All of that is the apparent result of the city dumping 150 million gallons of effluent and sewage into Tampa Bay and Pinellas waterways during and after Hurricane Hermine. It turns out the city had a warning about sewage overflows two years ago, which city managers failed to act on.
St. Petersburg city managers largely ignored a $94,000 sewage study commissioned in 2014 by Gibson that You Paid For. The study said the Albert Whitted Sewage Treatment Plant should remain open until the city could expand capacity at other plants. Gibson and other city managers closed it anyway.
Mayor Kriseman insists he knew nothing of that study until a whistleblower stepped forward last week. The mayor is now calling for an internal investigation of his own management team.
Governor Scott is calling for a state Department of Environmental Protection investigation and Congressman David Jolly, R-Pinellas, wants the Environmental Protection Agency to get involved and is offering to assist other city workers seeking whistleblower protection if they’re afraid to speak out. Suddenly, St. Petersburg’s sewage problem is getting very political.
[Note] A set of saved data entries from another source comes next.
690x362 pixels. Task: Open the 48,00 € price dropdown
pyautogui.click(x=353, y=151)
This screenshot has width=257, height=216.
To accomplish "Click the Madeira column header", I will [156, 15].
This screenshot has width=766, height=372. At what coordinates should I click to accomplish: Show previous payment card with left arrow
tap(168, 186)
The storm caught St.Petersburg unprepared because city leaders failed to build an infrastructure to prevent such a disaster, despite hundreds of millions of dollars raised for just that sort of purpose since 1990 — money that You Paid For — through the Penny for Pinellas sales tax.
Countywide the penny tax will have raised $3.5 billion by the end of this decade, but precious little of that money has been spent by St. Petersburg, Clearwater, Largo and the other local governments across Pinellas to guard against sewage overflows and stormwater flooding.
“We need every city to plan for storms and plan for emergency management and it surprises me when they say we don’t plan for this,” State Rep Kathleen Peters, R-Pinellas, said. “The penny was for infrastructure. I’m not sure when culture and recreation got put into it.”
Councilman says city made massive mistake in 2011
St. Petersburg City Councilman Steve Kornell says if the city council had voted to keep the Albert Whitted treatment plant open in 2011, the recent dumping of nearly 150 millions gallons of sewage could have been prevented.
Kornell says he’s done everything he could and is disappointed by the dumping into Tampa Bay and Boca Ciega Bay.
“I think the second that we started discharging at the Northwest Plant, the second, we should have been notifying the media and notifying the public and letting them know,” Kornell told News Channel 8. “These overflows wouldn’t be happening because they were clearly caused by that closure.”
Kornell doesn’t want to play the blame game, he said. Instead, he wants wants the problem fixed.
We need to get it done tomorrow, but unfortunately … that’s not feasible,” Kornell said.
Kornell wants the Albert Whitted treatment plant re-opened. He plans to bring it up as a new item of business at a city council meeting on Oct. 6.